Ох, уж этот Стивен Фрай с собственной персоной!..

  (Фрай С. Автобиография: Моав — умывальная чаша моя. — М.: «Фантом-Пресс», 2008. — 608 с. — (Серия The Best of Phantom)

«Плеоназм — словесная избыточность»
(Толковый словарь)

 

Помнится, где-то в недрах «Анны Карениной» толстовская героиня в один из отчаянных моментов своей жизни читает привычный английский роман, «где английская героиня добивается своего английского счастья» (цитата неточная, но суть — ирония матерого человечища — сохранена нами трепетно).

Так вот, когда я приступил к Автобиографии мегазвезды (я уж и не знаю чего, — наверно, ВСЕГО, всей нашей искусственной жизни или, точнее, искусства жизни в современном шоу-бизнесо-искусстве) Стивена Фрая, — так вот, тогда я и вспомнил эту колкость Толстого. Причем к иронии гения я тогда внутренне не присоединился: уж очень вкусно и тонко Фрай НАЧАЛ свое повествование! Именно «тонкая» и «милая» «английскость» кирпичных стен, узких или длинных низких коттеджных окошек, зарослей дрока, влажных лугов, нежных туманов и тучных газонов, а если до комплекта, то и скелетов в шкафу (лучше бы титулованных), — да это теперь почти и наша, новорусская «задушевность»! И безо всякой иронии, и даже не только «ново»-, но и русская вообще.

Как-то уж очень приникли мы в последнее время к этой самой «английскости», — с трепетом прилежного ученика и с надеждой на грядущее жизненное вознаграждение, если уж не нас всех в целом, то каждого в отдельности «отсюдова» судьбой взятого…

Ах, и сам-то Фрай нет-нет, но прильнет к этим милым корням своим, и в кармане всегда будет носить будущий этот лжец-вор-наркоман-шоумен-актер-модный-автор потрескавшуюся фотку дома родителей в Бутоне! Она, кстати, есть, в числе прочих изоматериалов, в книге, — вглядитесь в нее, мой читатель! Ностальгните и вы, — хотя бы по чужой безмятежности и родному, из детства, телесериалу о Ш. Холмсе и д. Ватсоне, — по той его серии, где они уже попадают в XX век.

Отец Фрая так похож даже внешне на Ш. Холмса,— гениальный изобретатель, закопавший себя в сельской душистой глуши.

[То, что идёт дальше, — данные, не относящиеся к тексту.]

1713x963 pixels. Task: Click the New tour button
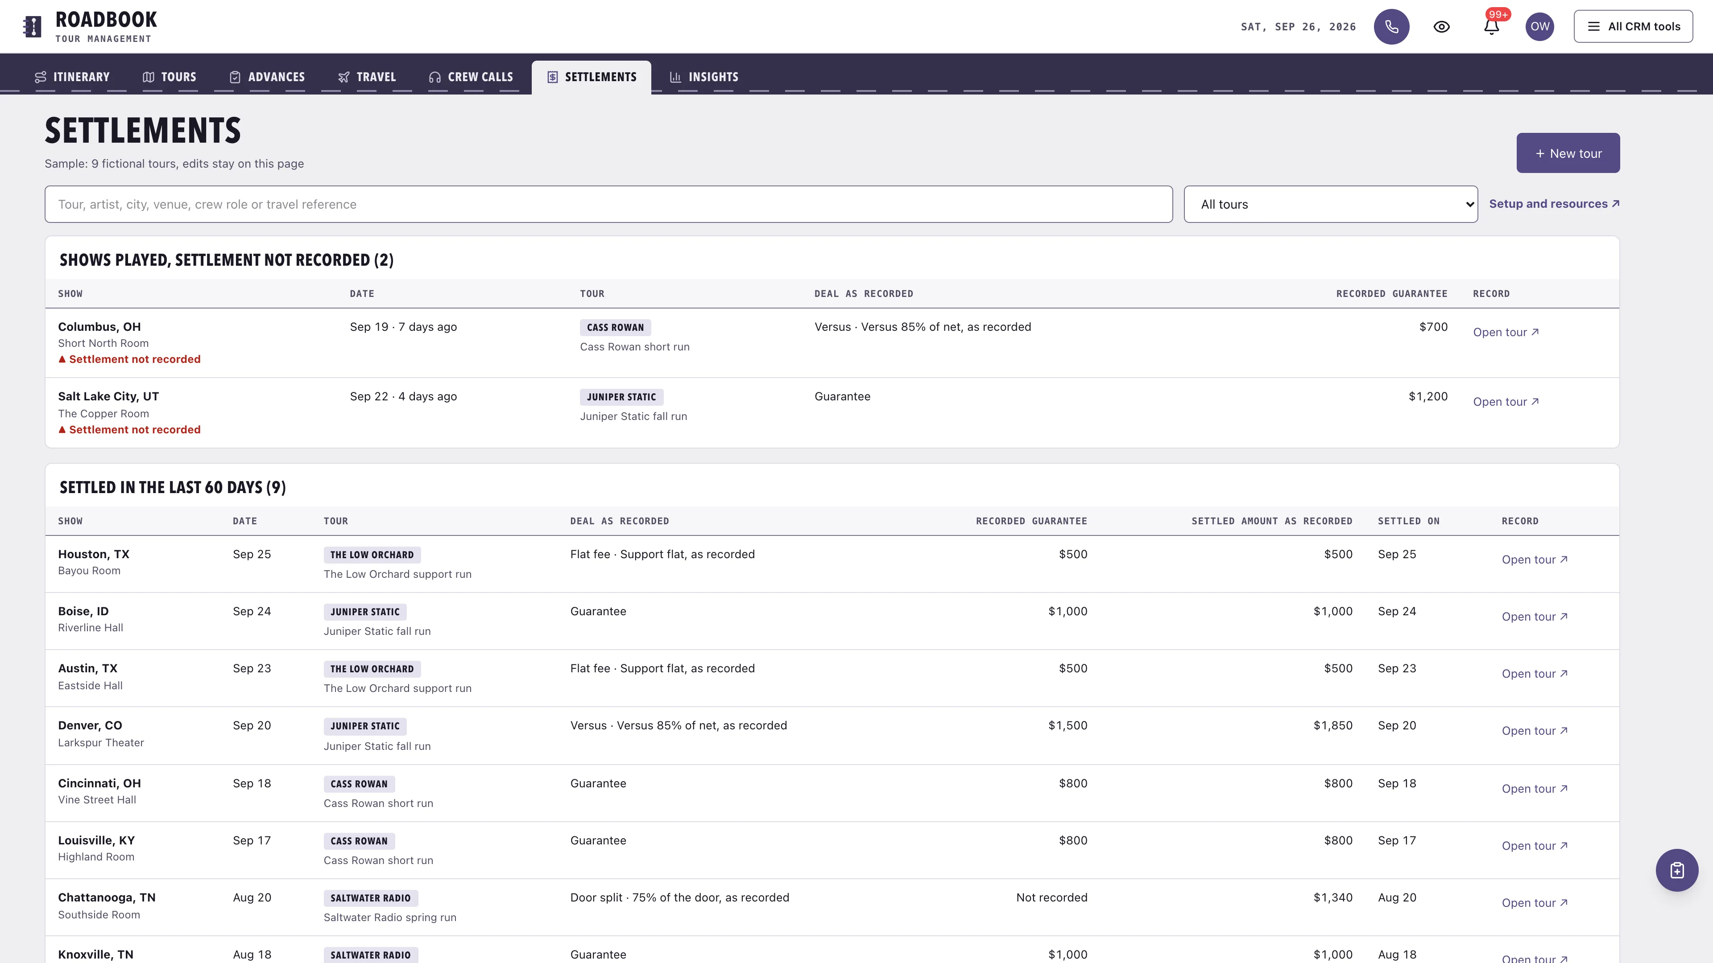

Сын выразит горячее сожаление по поводу того, что отец не захотел умело раскрутить себя, — другие бы были деньги, другая и слава.

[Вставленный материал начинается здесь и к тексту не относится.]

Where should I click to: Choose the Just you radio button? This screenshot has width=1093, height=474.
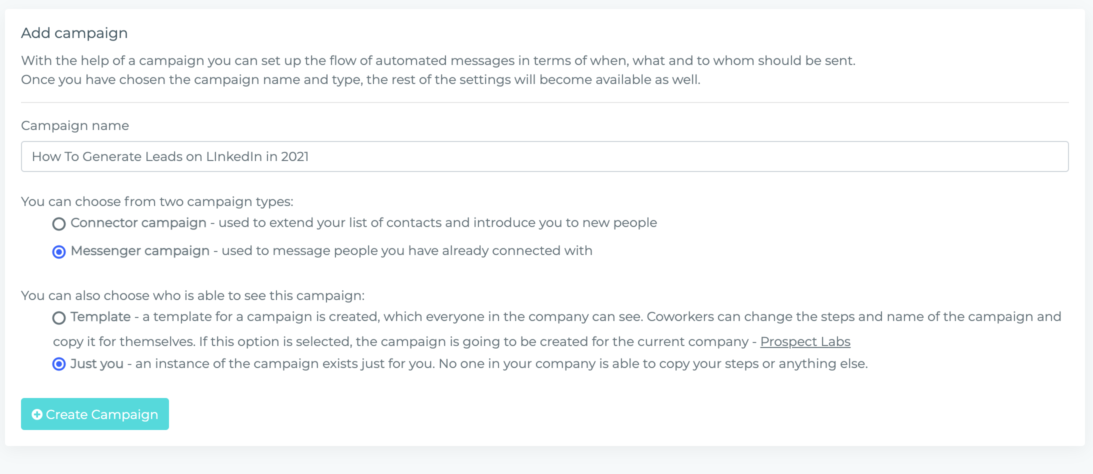pyautogui.click(x=59, y=364)
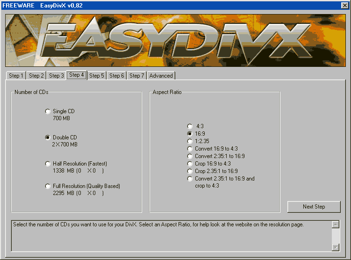Set aspect ratio to 4:3
Screen dimensions: 351x260
(190, 126)
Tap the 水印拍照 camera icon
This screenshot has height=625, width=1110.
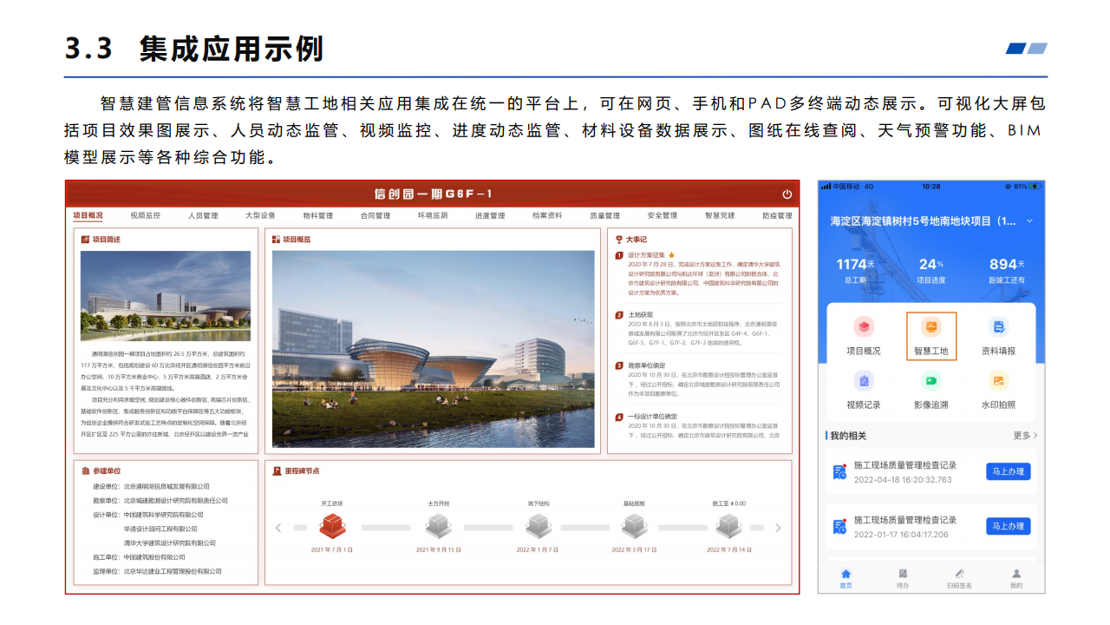point(998,381)
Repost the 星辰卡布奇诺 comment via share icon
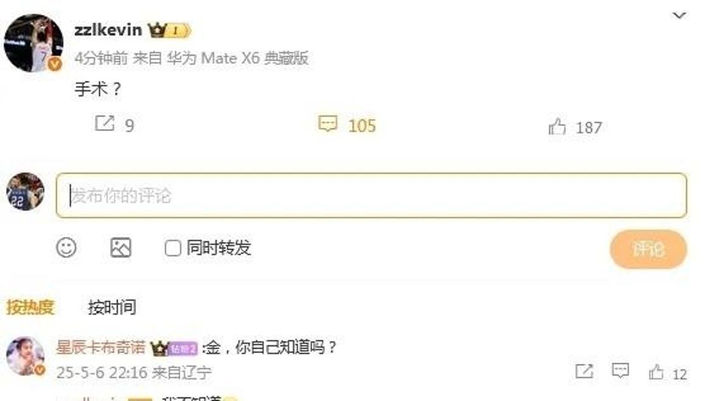The image size is (705, 401). tap(584, 371)
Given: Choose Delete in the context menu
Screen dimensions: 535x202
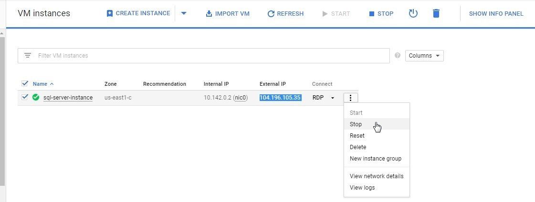Looking at the screenshot, I should pos(358,147).

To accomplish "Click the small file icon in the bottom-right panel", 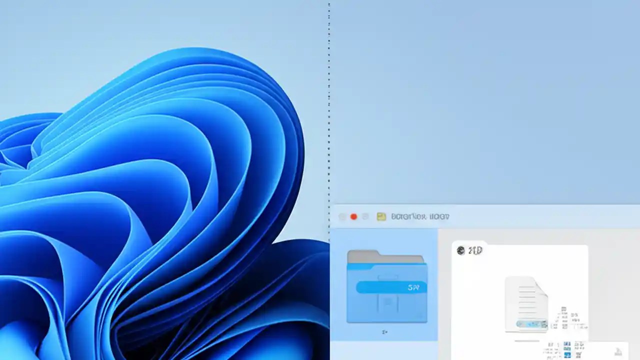I will [x=619, y=352].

И в этом смысле отец С. Фрая — безнадежнейше устарел и полный антипод своего младшенького…

Впрочем, мы уже спускаемся на кочковатые козьи тропы аналитики, а хотелось бы еще чуть задержаться на сочных лугах райского детства — детского усадебного рая a l’anglaise. Правда, долго нежить и тешить нас страницами в духе И. Во прыткий автор (кумир которого, кстати, вовсе не Во, а Вудхаус) вовсе не собирается. И здесь читателю придется проделать несколько перестроек своего восприятия, чтобы, наконец, понять, что за книга пред ним шестьюстами страницами пучится.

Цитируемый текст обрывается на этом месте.